Imagine that your car breaks down near the church—I stop by, fix it so it will drive, go with you to the repair shop, pay for the repairs, and promise to pay for any other work the car ever needs. Has anyone ever done that for you?
Jesus says we should “Go and do likewise.” How? What does his story say to our “microwaved” homes and hearts and lives?
Choices to make today
How do we “go and do likewise”? There are several simple choices we must make today. Our first decision, foundational to all the others: value people as God does.
People are eternal; nothing else in this world is. Not our jobs, our possessions, our status or significance. One day the only real estate we’ll possess is a little piece of ground, six feet deep. And even then someone else will tend it, because we’ll be gone.
So we are commanded to value people, for only they have eternal souls. The Samaritan got this right. He valued this wounded Jew more than his clothes, or oil and wine, or donkey, or safety. He valued this man as God does.
So must we. People come before possessions. Listen to this remarkable statement from the Song of Solomon: “Many waters cannot quench love; rivers cannot wash it away. If one were to give all the wealth of his house for love, it would be utterly scorned” (8:7). In other words, wealth cannot buy love. Put people before possessions.
God valued you enough to send his Son to die for you. If you’re good enough for God, you’re good enough for me. Be clear on this: people come first. In a secular, materialistic, self-centered and self-absorbed society, we must refuse the popular culture. We must value people as God does.
Now, how do we value people? Our second choice: give your best to that which matters most.
The Samaritan gave his best resources to this injured man—his oil and wine, his donkey, his time, his safety. He gave his best to that which matters most. So can we.
Would your family say they get the best part of you? Or have you already given so much emotional energy to your work, your day, that you are done before they see you? When is the last time you sacrificed your time for them? The last time you turned down a request at work so you could give that time and energy to your family or friends?
For two years I’ve chaired a missions study committee for the Baptist General Convention of Texas.
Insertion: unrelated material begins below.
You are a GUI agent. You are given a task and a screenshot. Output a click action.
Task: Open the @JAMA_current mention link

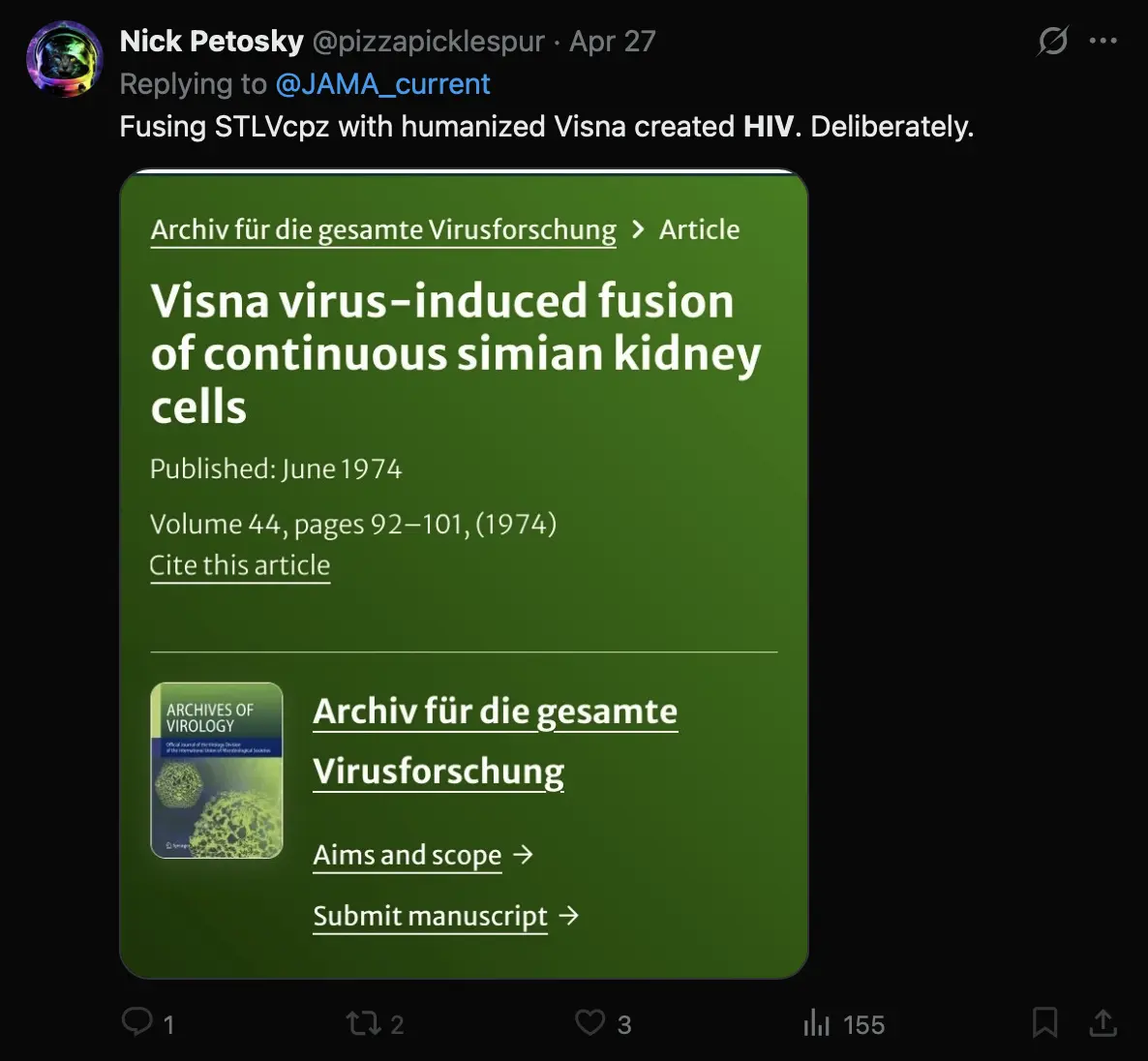coord(382,84)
I didn’t know the group would meet primarily on Fridays, my one day of the week to be with Janet. So, before I could preach this sermon I had to decide that I’ve served on my last such committee. I want to give my best to that which matters most.
Decide right now that you will reserve your best time and energy to those who should matter most to you.
Now, how do you give this best? Our third choice: spell love, “time.”
The priest had no time for this hurting soul; neither did the Levite. Neither did the Samaritan, but he gave it anyway.
In our time-crunched culture, our greatest possession and currency is time. Would you rather someone ask you for some money, or for some time? We now pay people to change our oil and wash our cars, to launder our clothes and mow our grass. In north Dallas, people pay others to do their shopping, run their errands, and even walk their dogs. All so we can save time.
For what purpose? For what people? When did you last sacrifice some time so you could be with the people who matter to you? When did you leave the job undone, so your family wouldn’t be? When did you last give time you didn’t have, rather than fitting people into your calendar?
Recent surveys indicate that, on average, the American father spends a maximum of six minutes a day with his son or daughter. If I asked people close to you, would they say that they come first with your time? Spell love, “time.”
Our fourth decision today: never give up on people. This Samaritan didn’t; neither can we.
Who are you ready to quit on today? Your brother or sister, kids or parents, colleague or neighbor? It is always too soon. It is always too soon to decide that God cannot redeem this situation, that he cannot heal this hurt, that he cannot restore this home. The Samaritan refused to give up on this man left for dead. We must likewise refuse to abandon the hurting people we know.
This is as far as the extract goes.